Extracted text:
--
I thought every dog born in Bhutan are the luckiest and most fortunate dog on this planet. I also thought that it is due to the positive karmic merits that we were all born in the country that stresses more on happiness than on material wealth.  But recently with the ever growing and expanding of tourism industry in the country, our luck and fortune seem to have run out fast. Those tourists have extensively complained about our tradition of howling and barking in the nights. To the amazement of dog world, few locals have even started believing in the foreign idea of quite night. Isn’t this idea very strange? To be very honest, humans have themselves become more nocturnal than us!

What those nagging tourist and few locals do not understand is that, in Bhutan we have very less noise pollution compared to their metro and sonorous homes. The noise in the air by our lone national carrier, the Drukair and the noise from our small and compact traffic are so minimal that people often mistake the most urban city like Thimphu to a small monastery and a village. In this light, their protest is nothing but a human exaggeration of the societal norm.

Sadly, in response to all the rumbling complaints, humans have today chosen to build a prison for us in the name of dog pound. Humans call it a home for needy dogs and some even say its good place for dogs to be. But for a dog world, it’s the most dreaded place on earth. It’s a jail where dogs are imprisoned for life. It’s the price every dog will pay for disturbing the otherwise snoring humans, because barking and howling have now become a criminal offence and as per human definition, it’s treated at par with a felony of first degree.
--
Entries in the collection:
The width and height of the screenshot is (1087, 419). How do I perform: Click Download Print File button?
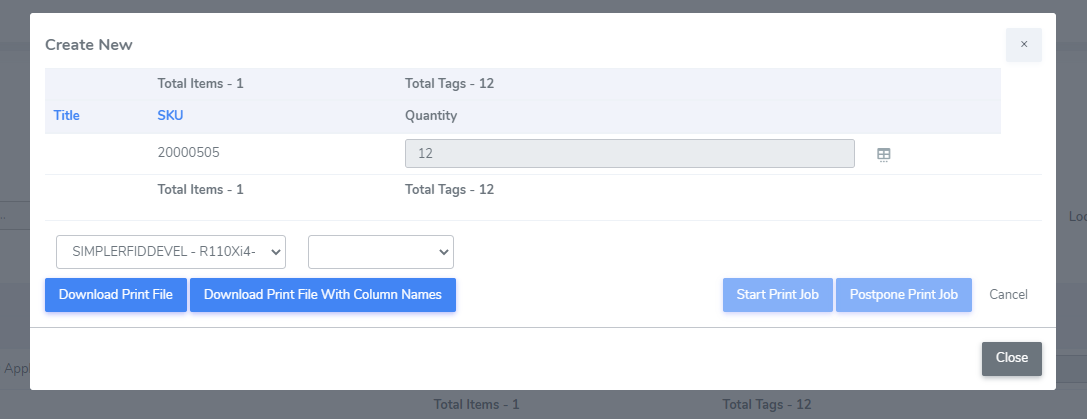pyautogui.click(x=116, y=295)
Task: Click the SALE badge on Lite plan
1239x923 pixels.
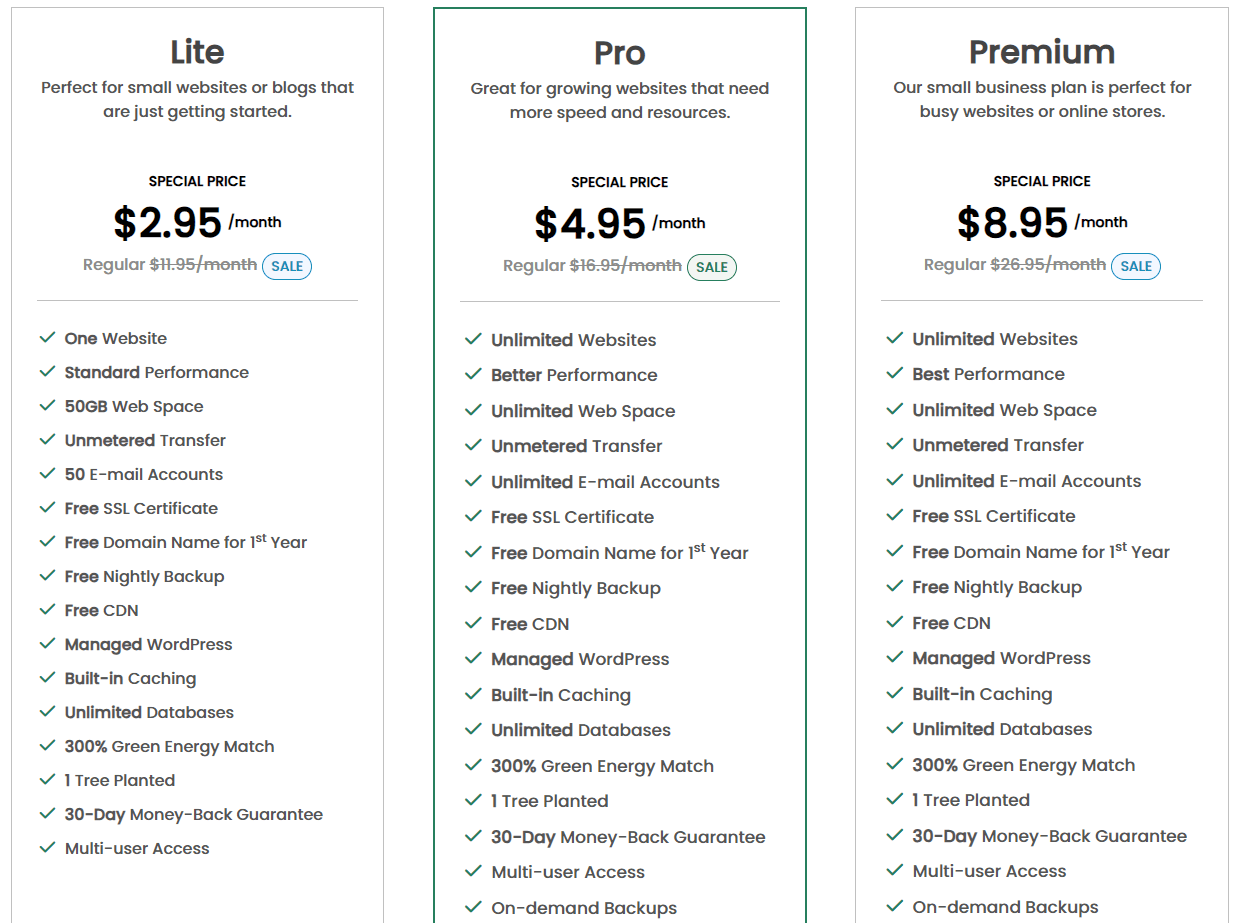Action: click(287, 266)
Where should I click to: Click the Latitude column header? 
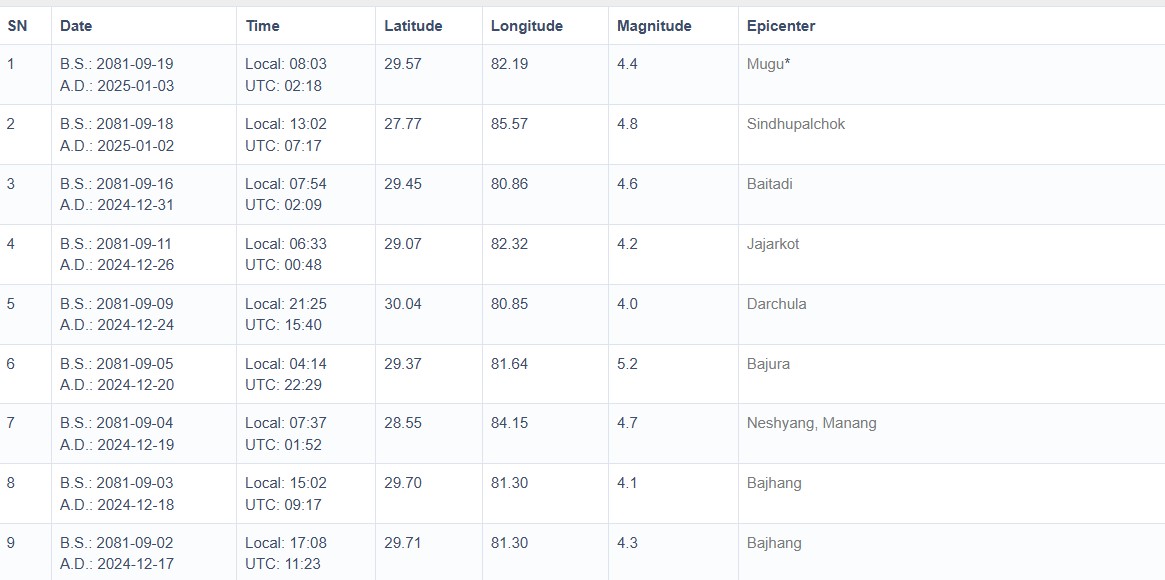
--
Instruction: Extend the piece about Bhutan's dogs and the complaints against their night barking, picking up right after its final sentence.

Result below:
To add fuel on already burning fire, not realizing their own problem under their own nose, there are also some humans who think dogs have become uncontrollable. They have even gone to an extent of teaching authorities, the ways to affectively deal with dog problems. It’s very alarming to know that they want our species wiped off completely. They are planning genocide against the dog world. God save the dogs!

Amidst all this chilling news, I can see a glimmer of hope in a distant horizon. I heard that few humans have now formed an association to protect destitute animals like us. I also heard that the association is being chaired and supported by none other than a god like lama and other humans too. I hope and pray that this association prevails for eternity like our species.

For now, I have to heed back to mountains of Shingkhar, because I have a business there. I will be there so long as the metabolism in my body fights the freezing temperatures caused by cold and dry winds. When I am old, I hope to resign like my predecessors, late Woogpala, late Domchung and late Lingkala. I wish to live a very peaceful retired life with my owner circumbulating Shingkhar lhakhang. I will wish and pray the entire humans and dogs, a very harmonious coexistence for the countless centuries to come.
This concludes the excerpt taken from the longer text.